Although these characters aren’t essential to the narrative of the novel, their suffering at the loss of love connects to the warnings of the fairy Disenchantment and other characters, who warn against “romantic notions.” As such, they become yet another symbol of the harsh consequences of love. Similarly, Qin Zhong becomes a symbol of love and its damaging power when he begins a romantic relationship with the little nun Sapientia. The exertion of the romance, coupled with the harsh punishment given by his grandfather when he discovers the romance, lead to Qin Zhong’s illness and eventual death. The untimely death of Bao-yu’s best friend due to romantic engagements is yet another warning for Bao-yu about the hazards of his romantic lifestyle.

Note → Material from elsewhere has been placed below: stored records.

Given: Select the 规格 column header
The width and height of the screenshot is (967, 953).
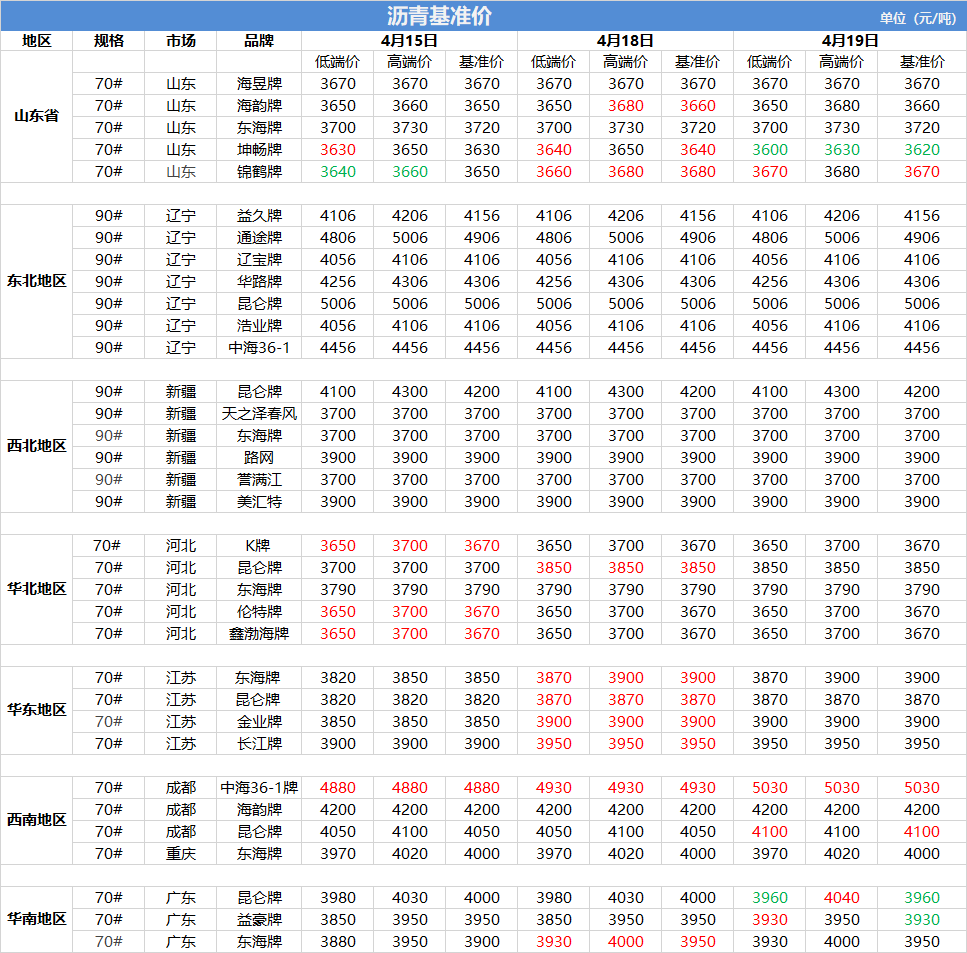Looking at the screenshot, I should point(108,41).
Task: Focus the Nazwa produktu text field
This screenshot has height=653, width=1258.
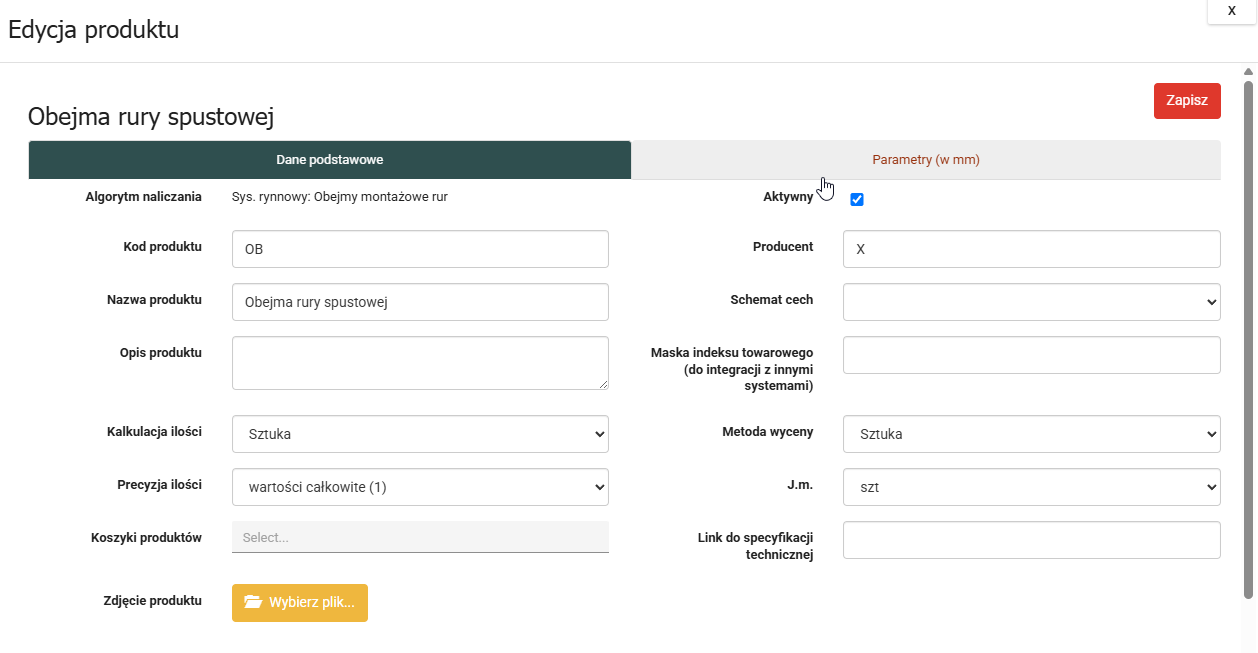Action: (x=420, y=302)
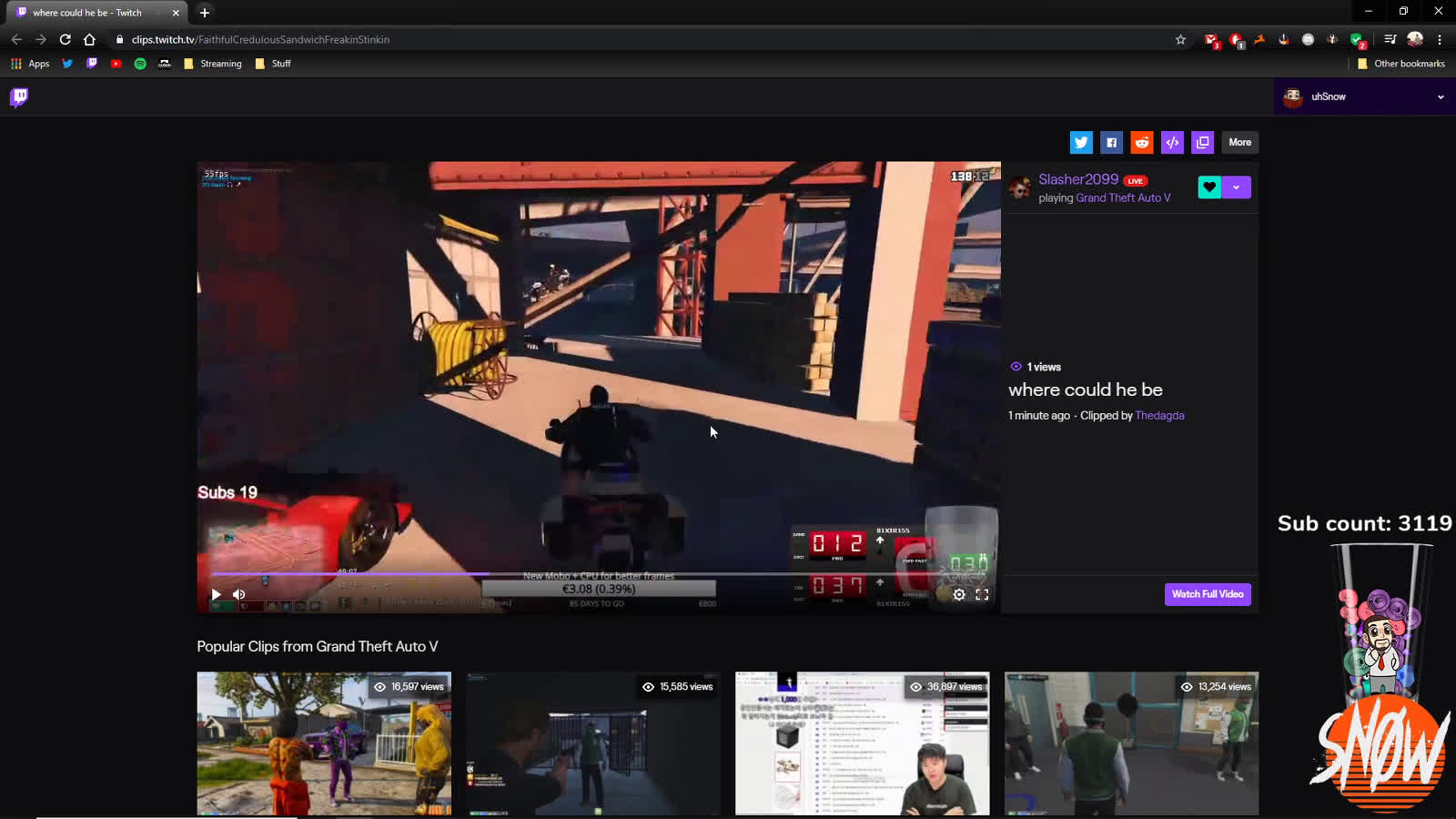Click the Watch Full Video button
The width and height of the screenshot is (1456, 819).
pos(1208,594)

The strong feelings of the characters in these chapters—due to grief, love, and awe over nature—lead to a reliance on poetry as a mode of expression. The power of poetry becomes a significant theme in the second half of the book to express otherwise un-expressible emotions. This is true when Bao-yu and his father walk through the freshly designed garden, which is so beautiful that no expression seems truly worthy of its splendor. Instead, poems and inscriptions are given to convey the beauty of the place. Later, when Yuan-chun arrives for her visitation, she, her mother, and her grandmother are dumbstruck by their feelings. This inability to convey the heightened feelings of the moment leads to a celebration of verse for all the characters, particularly Bao-yu, whose poetic talents are known around the city. As in the narrative itself, when the narrator breaks into verse to convey particularly precious or significant moments, the characters themselves rely on poetry to say when cannot be said; the pure expression of poetry becomes a vehicle by which the most significant feelings and scenes of the narrative can be expressed.